In ihrem dritten Roman „Kalkutta“ wendet sich die 1973 geborene Autorin nun ihrer ehemaligen Heimat zu. Zwei Tage zu spät ist Trisha gekommen, um ihren Vater noch einmal zu sehen. In der Asche seines verbrannten Körpers findet sie nur noch seinen Nabel, „eine Blume, verdorrt, runzlig, hautfarben“, die „nicht gepflückt“ werden darf. Von der Ich-Perspektive in die dritte Person wechselnd, kehrt die Erzählerin in das Haus ihrer Kindheit zurück, in die „Räume mit den schweigenden Wänden“ und der unergründlichen Geometrie, in der die Vergangenheit aufbewahrt ist.
Der Vater sorgte für den westlichen Lebensstil
In diesen Räumen hat ihr Vater gegen alle Widerstände den westlichen Lebensstil eingeführt, ein Dasein fort vom Boden in die luftigen Höhen von Tischen und Schränken. Die Umwälzungen im Privaten sind ein vorläufiger Ersatz für den ersehnten Umsturz in dem von den Briten mehrmals geteilten und von Unabhängigkeitskriegen geprägten Land.
Shankhya ist Anhänger der jungen kommunistischen Bewegung Bengalens, ein Intellektueller, der in seiner Freizeit das ungebildete Volk belehrt und von ihm verehrt wird. Nur Urmila, seine schöne, an einer unerfüllten Liebe leidende junge Frau, die phasenweise in tiefer Melancholie versinkt, ist ein Hemmnis für die Familie. Sie passt nicht in die Welt der jungen Kommunisten und jagt ihrem Kind Angst ein: „Trishas Nächte waren mit den weißen Pillen ihrer Mutter versiegelt.“
Komplizierte Familienverhältnisse
Die Schwiegerfamilie wiederum nimmt es Shankhya übel, ihm dankbar sein zu müssen dafür, dass er Urmila überhaupt geheiratet hat. Und da gibt es auch noch die Shankhya ergebene Annapurna, seine Mutter, die ein Familiengeheimnis bewahrt. Die komplizierten Verhältnisse, in denen Trisha aufwächst, spiegeln sich in den turbulenten Ereignissen in Bengalen, von der kolonialen Besatzung über die kommunistische Periode seit Ende der siebziger Jahre bis zur Machtübernahme der rechten Opposition im Jahre 2011. Wie ihre Landsfrau Jhumpa Lahiri in „Tiefland“ fokussiert auch Sinha die Hoffnungen, die mit der KP zunächst verbunden sind. Der Auftrieb religiöser Sekten blamiert Shankhyas Glauben an das rationale Denken, zumal es die Partei nicht schafft, der Armut der Minderheiten in den Bergen zu begegnen: Er, der „stolze Bewohner Kalkuttas“, hatte „das Gefühl, gescheitert zu sein“ und zieht sich als enttäuschter Zweifler zurück.

# Bereitgestellte Angaben:
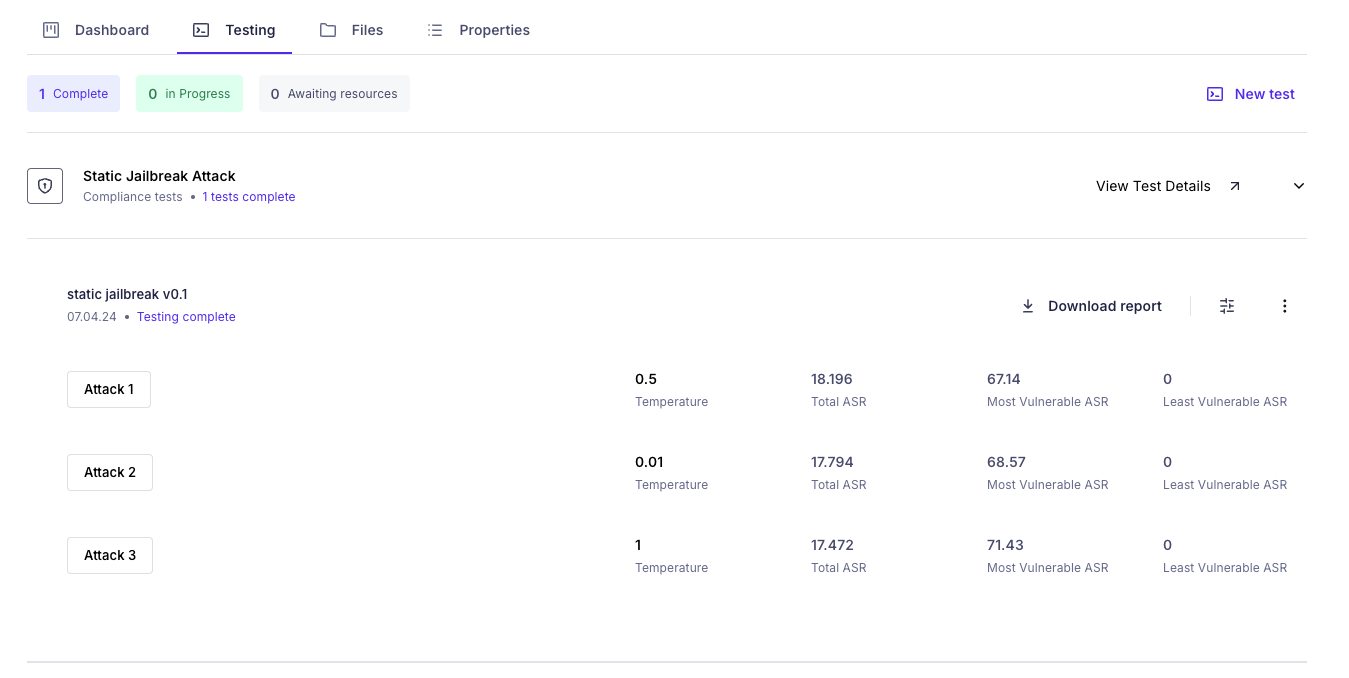Open the filter sliders settings icon
1349x678 pixels.
pyautogui.click(x=1227, y=306)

# Deine Aufgabe:
Ändere in der Romanbesprechung den Abschnitt von „In ihrem dritten“ bis einschließlich „Vergangenheit aufbewahrt ist.“, indem du „Haus“ durch „Gebäude“ ersetzt, und gib diesen Abschnitt erneut aus.

# Ausgabe:
In ihrem dritten Roman „Kalkutta“ wendet sich die 1973 geborene Autorin nun ihrer ehemaligen Heimat zu. Zwei Tage zu spät ist Trisha gekommen, um ihren Vater noch einmal zu sehen. In der Asche seines verbrannten Körpers findet sie nur noch seinen Nabel, „eine Blume, verdorrt, runzlig, hautfarben“, die „nicht gepflückt“ werden darf. Von der Ich-Perspektive in die dritte Person wechselnd, kehrt die Erzählerin in das Gebäude ihrer Kindheit zurück, in die „Räume mit den schweigenden Wänden“ und der unergründlichen Geometrie, in der die Vergangenheit aufbewahrt ist.